Thoughts and speculations about Prescott design decisions

Page 2 - Seeking answers? Join the AnandTech community: where nearly half-a-million members share solutions and discuss the latest tech.

Sahakiel

Golden Member
Oct 19, 2001
1,746
0
86
Originally posted by: CTho9305
You have to remember that older processors were designed to work with main memory that was "almost" as fast as the processors themselves, so other improvements (superscalar stuff, all that fancy technology) aside, you still wouldn't get as much performance out of them with memory as relatively slow as it is now.

> **Data shown**
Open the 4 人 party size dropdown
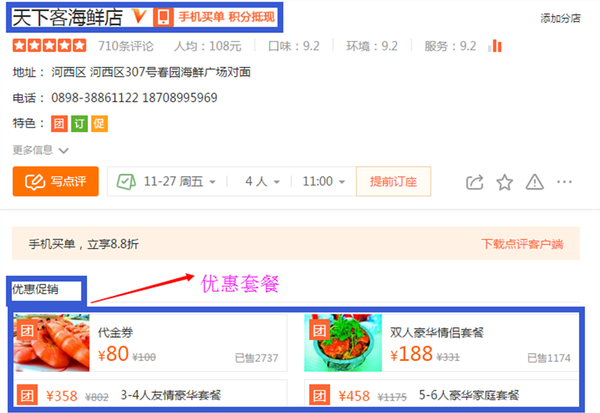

> **Directions**
Reproduce a passage verbatim from the forum thread about Prescott design decisions, beginning with the words "Golden Member" and stopping after "as it is now.".

> **Full answer**
Golden Member
Oct 19, 2001
1,746
0
86
Originally posted by: CTho9305
You have to remember that older processors were designed to work with main memory that was "almost" as fast as the processors themselves, so other improvements (superscalar stuff, all that fancy technology) aside, you still wouldn't get as much performance out of them with memory as relatively slow as it is now.